CASINI Pierferdinando – Voto 2 meno – Ha cercato in tutti i modi possibili di arrampicarsi sul Colle più alto, coprendosi di ridicolo. E a poco serve il beau gest (l’ennesimo in questa vergognosa sceneggiata presidenziale) di ritirare il proprio nome e invitare al voto per Mattarella a tempo largamente scaduto. Certo, per molti inquilini di questo sgarrupato Parlamento, il suo nome avrebbe rappresentato il riscatto della politica. Una politica tutta italiana, radicalmente ispirata al più puro trasformismo: Dc a tutto tondo, anzi rappresentante dell’ala cattolica e profondamente conservatrice dello scudocrociato, votato dal centrodestra a trazione berlusconiana numero uno della Camera, quindi rieletto con la maglietta del PD nel collegio rosso di Bologna. Indubbiamente primatista nel cambio di casacca, il Casini. Ma a questo punto, Dc per Dc, non era poi meglio un casareccio Clemente Mastella, con il quale del resto ha condiviso cento battaglie?

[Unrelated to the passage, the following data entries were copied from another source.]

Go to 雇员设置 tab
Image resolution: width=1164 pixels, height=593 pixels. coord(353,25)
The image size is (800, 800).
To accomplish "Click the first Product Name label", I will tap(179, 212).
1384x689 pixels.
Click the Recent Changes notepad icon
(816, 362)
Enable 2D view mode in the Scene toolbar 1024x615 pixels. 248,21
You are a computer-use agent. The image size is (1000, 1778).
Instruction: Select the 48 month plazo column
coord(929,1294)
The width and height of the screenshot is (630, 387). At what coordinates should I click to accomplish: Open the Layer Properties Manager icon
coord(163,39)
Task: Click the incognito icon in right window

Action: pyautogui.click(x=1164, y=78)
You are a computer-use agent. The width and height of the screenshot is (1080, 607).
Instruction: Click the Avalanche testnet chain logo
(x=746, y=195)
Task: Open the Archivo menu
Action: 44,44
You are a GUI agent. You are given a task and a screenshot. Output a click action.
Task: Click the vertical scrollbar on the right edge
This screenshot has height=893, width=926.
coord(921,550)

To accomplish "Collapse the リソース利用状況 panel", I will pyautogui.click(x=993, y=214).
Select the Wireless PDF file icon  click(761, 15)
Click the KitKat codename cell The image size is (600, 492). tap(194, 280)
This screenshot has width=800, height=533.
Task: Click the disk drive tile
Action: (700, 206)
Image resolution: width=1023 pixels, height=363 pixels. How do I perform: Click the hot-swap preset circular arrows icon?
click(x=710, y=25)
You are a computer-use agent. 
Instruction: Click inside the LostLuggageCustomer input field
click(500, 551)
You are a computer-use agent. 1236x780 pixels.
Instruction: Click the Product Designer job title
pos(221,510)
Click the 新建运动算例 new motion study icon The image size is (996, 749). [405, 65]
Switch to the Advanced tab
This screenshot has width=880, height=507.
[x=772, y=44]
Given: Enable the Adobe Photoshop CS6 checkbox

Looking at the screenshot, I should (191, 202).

AMATO Giuliano – Ironia del destino, poteva essere il jolly a sorpresa per il Quirinale, e investe nello stesso giorno fatidico del Mattarella bis gli arriva la nomina a numero uno della Corte Costituzionale. Ha avuto il buongusto – al contrario di Casini – di non manifestare mai interesse per la corsa presidenziale. Forse, avrebbe voluto che altri lo tirassero per la giacchetta e in ballo per le fatidiche rose. E avrebbe potuto rappresentare un clone certo meno impresentabile proprio di Casini, in quanto ex pezzo da novanta della prima repubblica in salsa socialista. Craxiano doc d’un tempo, poteva certo non dispiacere a Berlusconi; e certo gradito al Pd, per le sue ultime militanze. Quindi ben accetto da quella società civile anche per le sue doti in quel sempre minato campo della giustizia, che lo hanno poi portato al vertice della Corte Costituzionale. Per certi versi, anche un clone socialista del democristiano Mattarella, altro giurista di fama.
MATTARELLA Sergio – Voto 5 – Di stima, e per averci permesso di conoscere, fino in fondo, il degrado di quelle istituzioni che lui, quasi paladino nel deserto, dovrebbe ora ri-difendere. Sembra davvero il capitano Drogo nel mitico ‘Deserto dei Tartari’ del grande Dino Buzzati. E con Mattarella di nuovo in campo ci rendiamo ancora una volta conto che – forse non è vero ma poi ci crediamo – alla fine moriremo sul serio tutti democristiani.
P.S. Un sentito grazie, a Mattarella, da tutta la redazione della Voce. Ci ha infatti consentito di realizzare una cover story del genere, con tanto di voti e classifiche, come non ci capitava da tempo. Figuratevi, ad esempio: cosa avremmo dovuto arrampicarci a scrivere se saltava fuori il nome di un Casini? Una biografia senza sale buttata lì e che più?